Just to get this out of the way: Draymond Green got his fingers on the ball. The one body who guards two bodies like perhaps no other player in NBA history did it all over again. Green denied Marc Gasol the ball by fronting, then scooted out to poke Lowry’s potential game-winner behind the backboard. That the Warriors forward, an all-universe defensive brain genius, was not immediately assigned credit in real time captures everything you need to know about the state of Kyle Lowry postseason slander. If there is an opportunity to assume that he blew it, it is taken.
Yes, down three with a minute and a half left to play, there was that doomed drive-and-kick. Lowry turned down a screen from Gasol, rumbled downhill, found himself smothered by DeMarcus Cousins and Andre Iguodala late in the clock, and farted out an wildly uncatchable pass to Gasol—instant backcourt violation. Maybe he would’ve had an easier time on the play if Kawhi Leonard and Fred VanVleet had cut or repositioned themselves on the arc, or did basically anything besides stand directly behind one another, but regardless, that one’s on Kyle. That’s a bad decision.
But consider the rest of the game, which was a steady sequence of good ones. Remember why Lowry was so eager to attack Boogie in that situation: He had spent the second half abusing the mismatch ad nauseam, guaranteeing buckets. The Raptors guard would toast him off the dribble, fight through the help, and finish strong at the rim. Lowry would cut short his drive, send the Warriors big tottering out of the play on momentum, then calmly deposit the ball in the basket. He even tacked on another one after that backcourt gaffe, coaxing Cousins into a goaltend. In a vacuum these plays aren’t all that impressive given Cousins’s compromised mobility, but Lowry did what a playoff small must do in this scenario: punish the depleted Warriors for playing their slow, hurt big as much as they now must.
Another man who can thank Lowry for his good decisions is Gasol, who unexpectedly led Toronto’s scoring effort in the first half with 15 points, largely by feasting at the line. He often found himself in scoring opportunities because Lowry had navigated tight quarters and put the pass right on target. Leonard desperately needs someone else to get the offense moving from time-to-time, and the Gasol-Lowry two-man game is gorgeous when they’re making decisive passes and cuts. That last sneaky pass fake by Lowry gets every Warrior in the paint in mid-air, opening up a tiny window for the little bouncer to Gasol.
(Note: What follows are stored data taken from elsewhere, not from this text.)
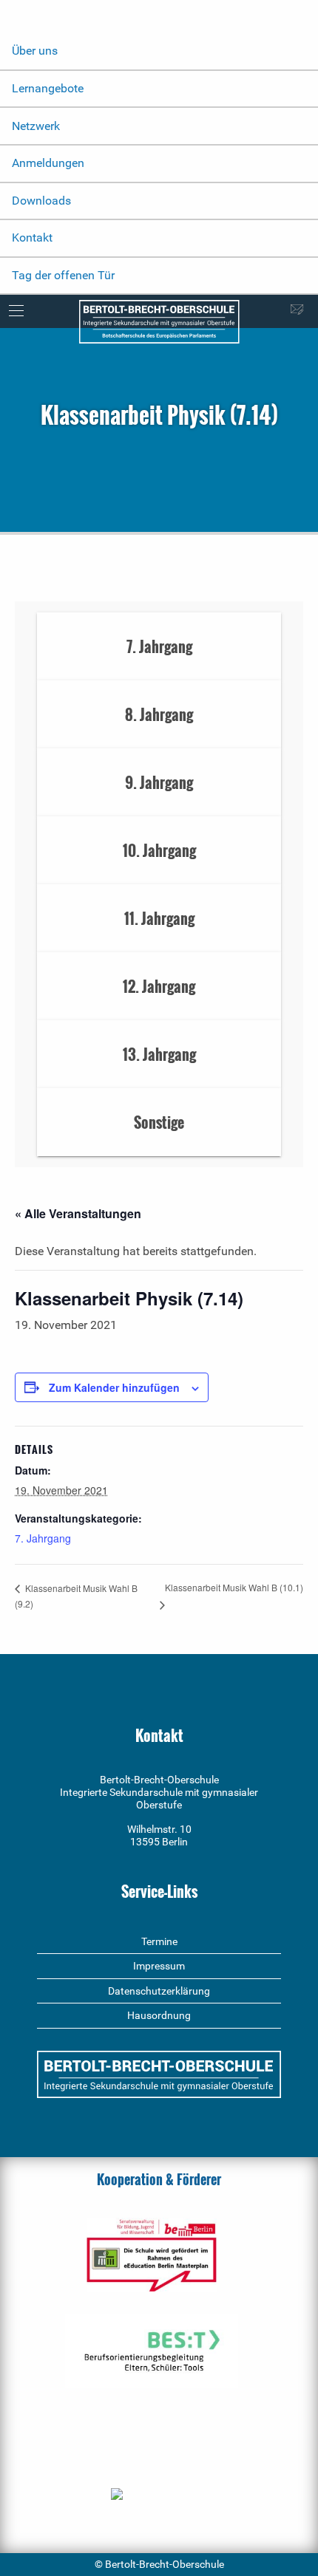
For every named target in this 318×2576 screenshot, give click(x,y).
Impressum (159, 1966)
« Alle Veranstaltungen (78, 1213)
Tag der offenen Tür (63, 275)
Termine (159, 1941)
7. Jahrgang (43, 1538)
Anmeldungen (48, 163)
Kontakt (32, 237)
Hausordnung (159, 2015)
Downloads (41, 201)
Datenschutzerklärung (159, 1991)
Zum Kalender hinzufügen (114, 1387)
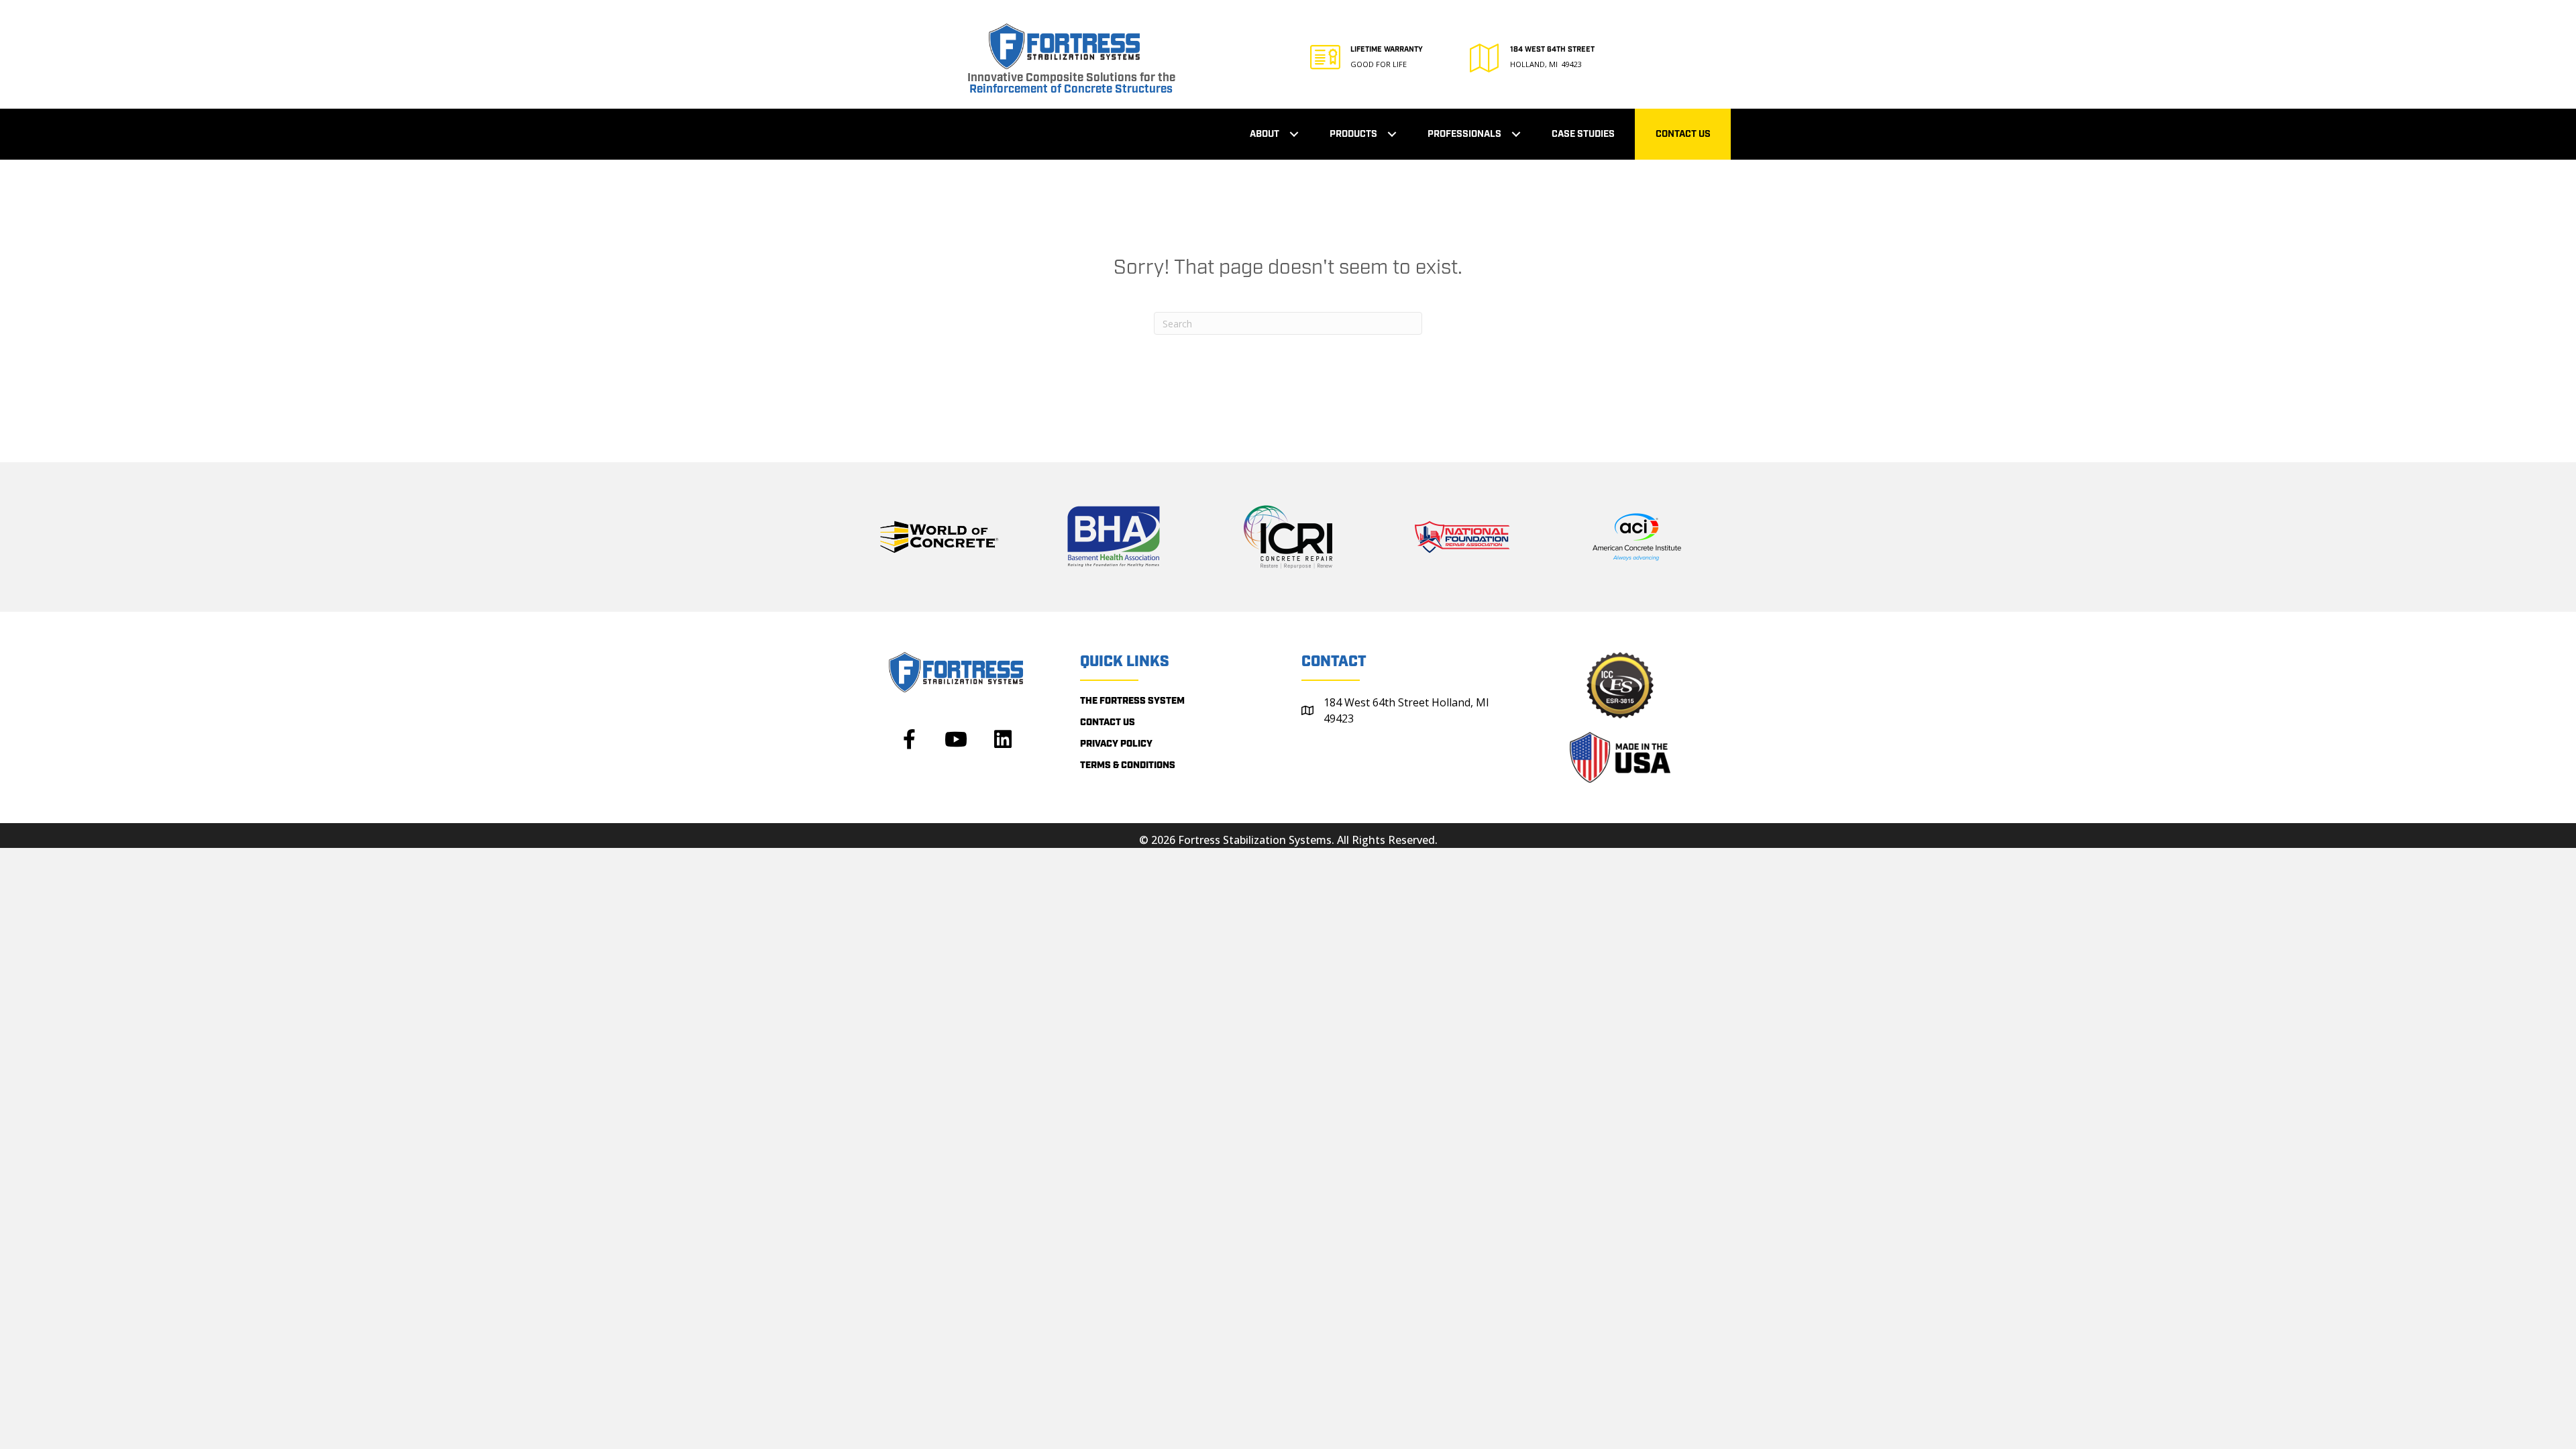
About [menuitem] (1264, 134)
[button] (1294, 134)
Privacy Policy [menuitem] (1116, 744)
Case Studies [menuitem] (1583, 134)
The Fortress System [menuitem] (1132, 701)
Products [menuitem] (1353, 134)
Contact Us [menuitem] (1683, 134)
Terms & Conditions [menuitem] (1127, 765)
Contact (1333, 662)
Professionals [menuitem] (1464, 134)
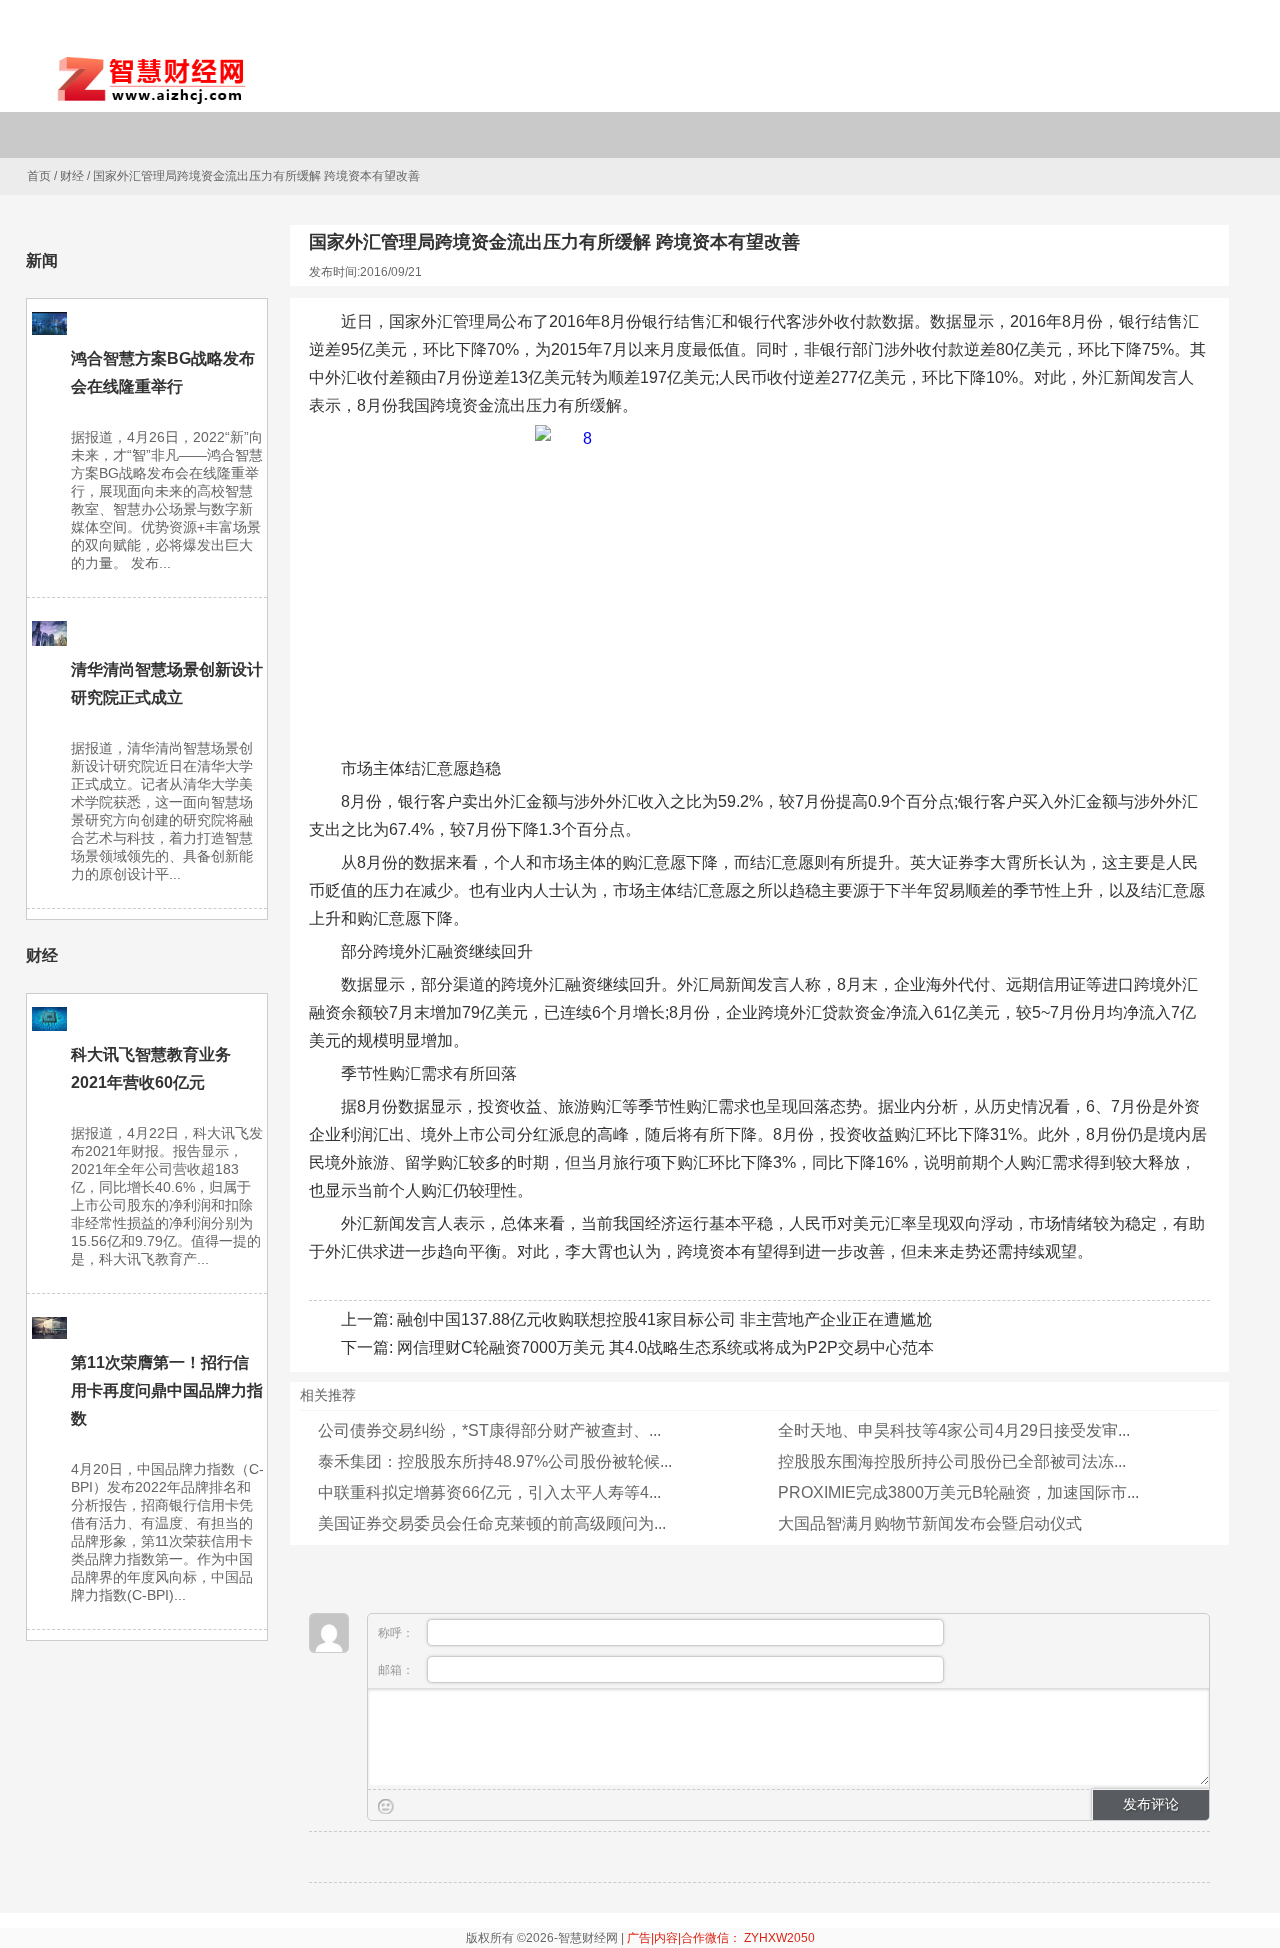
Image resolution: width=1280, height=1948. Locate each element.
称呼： (397, 1633)
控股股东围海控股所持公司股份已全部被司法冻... (952, 1461)
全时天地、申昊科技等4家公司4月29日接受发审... (954, 1430)
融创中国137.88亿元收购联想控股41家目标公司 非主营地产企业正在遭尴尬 (664, 1319)
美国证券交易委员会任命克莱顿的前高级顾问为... (492, 1523)
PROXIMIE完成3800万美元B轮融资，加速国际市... (958, 1492)
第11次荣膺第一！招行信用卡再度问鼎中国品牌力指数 (167, 1390)
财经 (72, 176)
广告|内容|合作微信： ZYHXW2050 (721, 1938)
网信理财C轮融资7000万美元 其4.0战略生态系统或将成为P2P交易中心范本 (665, 1347)
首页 (39, 176)
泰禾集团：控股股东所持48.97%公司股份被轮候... (495, 1461)
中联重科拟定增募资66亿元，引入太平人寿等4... (489, 1492)
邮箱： (397, 1670)
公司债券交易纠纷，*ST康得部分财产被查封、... (489, 1430)
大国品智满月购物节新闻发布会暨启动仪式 (930, 1523)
The defense, at least, Lowry gets credit for. Though he’s a bit too slow to chase Steph Curry around endless screens—a task better left to VanVleet at this point—he can still hold his own on less frenetic assignments, especially in a post-up situation. That majestic rump, his real power crystal, shines when someone like Klay Thompson is looking to dust off his early-Warriors post game, and in this game Lowry held him to 3-of-10 shooting as Thompson’s primary defender. Elsewhere, Lowry uses what burst he still has to shoot the passing lanes expertly, and his sticky mitts create valuable opportunities in transition.
Maybe this is a result of the Raptors guard spending his prime wriggling under Playoff LeBron’s heel. He gets a reputation as the spaz who tosses up bricks in the clutch, who hurls his bowling-ball self into the defense in hopeless pursuit of a bailout call, who opts for an idiot nutmeg on a crucial possession, whose brain goes candle-wax as soon as things heat up. Then he found himself with Kawhi Leonard to shoulder the load and simplify his own responsibilities. In these Finals, finally, Lowry is playing heady basketball, and he remains one win away from a ring.